One may use inflationary frequency weights, whereby the weighted sample size
equals population size, OR one may use merely proportional weights where
total weighted sample size equals the actual number of cases in the sample.
In this latter option, some cases have weights >1, while others have weights
<1 (the average case has weight=1).
SPSS computes statistical tests relative to the weighted sample. Thus the
first approach (inflationary weights) would fool SPSS into believing that
the sample size is enormous, and consequently statistical error would be
grossly understated.
On the other hand, the second approach (proportional non-inflationary
weights) would produce many cases with weights well below 1; this should not
cause trouble if fractional weights were totalled first and then rounded,
but this appears not to be the case: Generalized Linear Mixed Model
Algorithms say (in the section about notation, concerning frequency weights
"f"): "Non-integer elements are treated by rounding the value to the nearest
integer.

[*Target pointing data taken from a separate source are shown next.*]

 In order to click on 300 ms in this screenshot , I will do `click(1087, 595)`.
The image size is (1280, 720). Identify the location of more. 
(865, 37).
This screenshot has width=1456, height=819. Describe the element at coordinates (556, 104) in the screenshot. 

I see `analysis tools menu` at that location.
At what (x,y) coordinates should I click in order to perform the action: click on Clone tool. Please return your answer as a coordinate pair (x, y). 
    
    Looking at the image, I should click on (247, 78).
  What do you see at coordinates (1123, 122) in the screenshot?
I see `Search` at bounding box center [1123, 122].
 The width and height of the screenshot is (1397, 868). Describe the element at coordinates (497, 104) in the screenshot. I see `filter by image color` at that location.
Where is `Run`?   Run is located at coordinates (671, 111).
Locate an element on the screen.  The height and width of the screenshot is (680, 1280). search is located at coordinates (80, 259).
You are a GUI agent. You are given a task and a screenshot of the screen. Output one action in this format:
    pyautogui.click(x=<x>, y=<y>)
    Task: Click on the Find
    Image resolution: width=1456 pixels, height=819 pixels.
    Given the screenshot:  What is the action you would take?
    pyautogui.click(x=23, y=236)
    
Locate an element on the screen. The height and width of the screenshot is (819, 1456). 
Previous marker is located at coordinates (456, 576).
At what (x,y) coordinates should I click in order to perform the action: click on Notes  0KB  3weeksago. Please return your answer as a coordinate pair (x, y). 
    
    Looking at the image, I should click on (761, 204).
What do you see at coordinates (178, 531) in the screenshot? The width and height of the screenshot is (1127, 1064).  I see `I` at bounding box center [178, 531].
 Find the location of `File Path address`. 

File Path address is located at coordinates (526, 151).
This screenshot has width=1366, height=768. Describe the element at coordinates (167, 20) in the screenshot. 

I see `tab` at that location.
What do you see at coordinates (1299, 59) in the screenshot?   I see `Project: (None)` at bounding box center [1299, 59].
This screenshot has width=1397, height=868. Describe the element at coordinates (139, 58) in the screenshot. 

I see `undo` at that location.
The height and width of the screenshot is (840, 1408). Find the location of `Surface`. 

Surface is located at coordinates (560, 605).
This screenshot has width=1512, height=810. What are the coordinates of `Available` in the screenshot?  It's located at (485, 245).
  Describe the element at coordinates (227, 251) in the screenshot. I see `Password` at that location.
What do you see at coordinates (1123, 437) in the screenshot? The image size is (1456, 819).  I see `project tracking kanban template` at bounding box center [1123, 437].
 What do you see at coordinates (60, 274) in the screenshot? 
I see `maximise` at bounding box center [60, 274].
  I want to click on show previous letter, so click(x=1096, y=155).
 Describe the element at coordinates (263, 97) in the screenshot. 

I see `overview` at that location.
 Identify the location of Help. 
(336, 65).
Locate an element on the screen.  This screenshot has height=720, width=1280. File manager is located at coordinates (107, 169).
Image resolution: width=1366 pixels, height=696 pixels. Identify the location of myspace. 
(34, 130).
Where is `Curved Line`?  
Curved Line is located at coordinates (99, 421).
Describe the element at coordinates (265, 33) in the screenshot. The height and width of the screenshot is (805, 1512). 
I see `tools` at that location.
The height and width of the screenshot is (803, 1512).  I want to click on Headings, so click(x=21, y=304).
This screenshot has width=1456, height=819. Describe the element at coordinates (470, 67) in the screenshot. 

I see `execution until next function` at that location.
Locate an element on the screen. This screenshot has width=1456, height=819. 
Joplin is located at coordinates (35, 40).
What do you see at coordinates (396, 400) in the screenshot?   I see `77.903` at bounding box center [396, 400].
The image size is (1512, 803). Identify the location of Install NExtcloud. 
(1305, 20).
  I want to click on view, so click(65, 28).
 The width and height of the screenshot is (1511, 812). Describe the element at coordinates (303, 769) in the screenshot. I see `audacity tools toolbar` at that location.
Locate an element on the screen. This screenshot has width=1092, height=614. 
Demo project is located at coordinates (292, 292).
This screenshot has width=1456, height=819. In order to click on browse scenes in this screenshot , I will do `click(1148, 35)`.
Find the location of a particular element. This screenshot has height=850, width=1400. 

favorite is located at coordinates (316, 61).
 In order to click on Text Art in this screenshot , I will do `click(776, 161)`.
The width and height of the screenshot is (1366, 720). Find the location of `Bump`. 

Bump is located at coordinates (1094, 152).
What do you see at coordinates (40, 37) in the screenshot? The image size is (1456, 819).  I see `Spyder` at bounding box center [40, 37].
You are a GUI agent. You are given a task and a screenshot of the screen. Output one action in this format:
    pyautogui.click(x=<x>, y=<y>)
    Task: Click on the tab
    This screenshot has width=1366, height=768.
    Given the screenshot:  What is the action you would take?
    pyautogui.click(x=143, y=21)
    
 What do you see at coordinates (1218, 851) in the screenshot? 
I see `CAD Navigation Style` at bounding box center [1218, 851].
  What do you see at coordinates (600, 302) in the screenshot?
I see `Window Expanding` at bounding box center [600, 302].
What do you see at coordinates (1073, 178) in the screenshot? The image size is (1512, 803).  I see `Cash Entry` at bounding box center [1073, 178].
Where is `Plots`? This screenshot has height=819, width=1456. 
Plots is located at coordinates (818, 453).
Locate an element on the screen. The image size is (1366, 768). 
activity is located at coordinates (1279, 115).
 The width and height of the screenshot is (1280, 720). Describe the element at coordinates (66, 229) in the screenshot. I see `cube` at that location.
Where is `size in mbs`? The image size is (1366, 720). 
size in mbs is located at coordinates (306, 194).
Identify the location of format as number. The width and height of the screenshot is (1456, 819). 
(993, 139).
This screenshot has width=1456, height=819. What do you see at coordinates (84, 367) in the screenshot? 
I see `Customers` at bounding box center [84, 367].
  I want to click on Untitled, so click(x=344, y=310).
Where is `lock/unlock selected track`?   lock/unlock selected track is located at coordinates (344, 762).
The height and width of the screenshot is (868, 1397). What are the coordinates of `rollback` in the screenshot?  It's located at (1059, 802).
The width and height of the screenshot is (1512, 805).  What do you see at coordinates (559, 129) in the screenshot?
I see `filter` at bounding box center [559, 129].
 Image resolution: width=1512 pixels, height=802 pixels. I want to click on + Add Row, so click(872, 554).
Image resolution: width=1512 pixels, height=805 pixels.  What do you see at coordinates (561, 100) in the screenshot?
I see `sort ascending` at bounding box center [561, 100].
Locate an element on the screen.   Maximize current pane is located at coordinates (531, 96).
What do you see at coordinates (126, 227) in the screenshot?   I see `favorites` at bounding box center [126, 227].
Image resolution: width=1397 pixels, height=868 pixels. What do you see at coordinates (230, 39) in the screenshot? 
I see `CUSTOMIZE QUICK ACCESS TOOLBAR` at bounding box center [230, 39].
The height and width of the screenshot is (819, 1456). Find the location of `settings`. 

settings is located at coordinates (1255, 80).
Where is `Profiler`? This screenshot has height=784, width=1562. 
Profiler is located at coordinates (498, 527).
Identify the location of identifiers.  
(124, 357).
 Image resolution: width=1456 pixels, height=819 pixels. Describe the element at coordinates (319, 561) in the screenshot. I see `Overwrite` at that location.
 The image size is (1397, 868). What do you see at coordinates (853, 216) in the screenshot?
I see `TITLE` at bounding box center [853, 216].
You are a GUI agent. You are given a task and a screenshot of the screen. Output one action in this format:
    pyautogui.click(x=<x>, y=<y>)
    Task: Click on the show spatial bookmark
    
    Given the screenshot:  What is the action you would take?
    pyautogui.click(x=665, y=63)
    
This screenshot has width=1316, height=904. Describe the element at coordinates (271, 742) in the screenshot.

For values less than 0.5 or missing, the corresponding records are
not used." If that is so, then all cases with proportional weights lower
than 0.5 (i.e. all cases representing less than half the reciprocal of the
average sampling ratio) would be ignored, which is also unacceptable.
Anybody?
Hector
-----Mensaje original-----
De: SPSSX(r) Discussion [mailto:
[hidden email]] En nombre de
Arthur Kendall
Enviado el: Thursday, February 16, 2012 11:01
Para:
[hidden email]
Asunto: Re: Weighting in GENLINMIXED
I have not yet had an opportunity to work out the relation of multilevel
models to complex samples. I have gather a few data sets but have not
had a chance to run them through both procedures. I suspect that the two
are at least close to if not identically the same thing.
If you do not get satisfactory responses on the list I suggest you try
running both procedures and see how the complex samples weights things.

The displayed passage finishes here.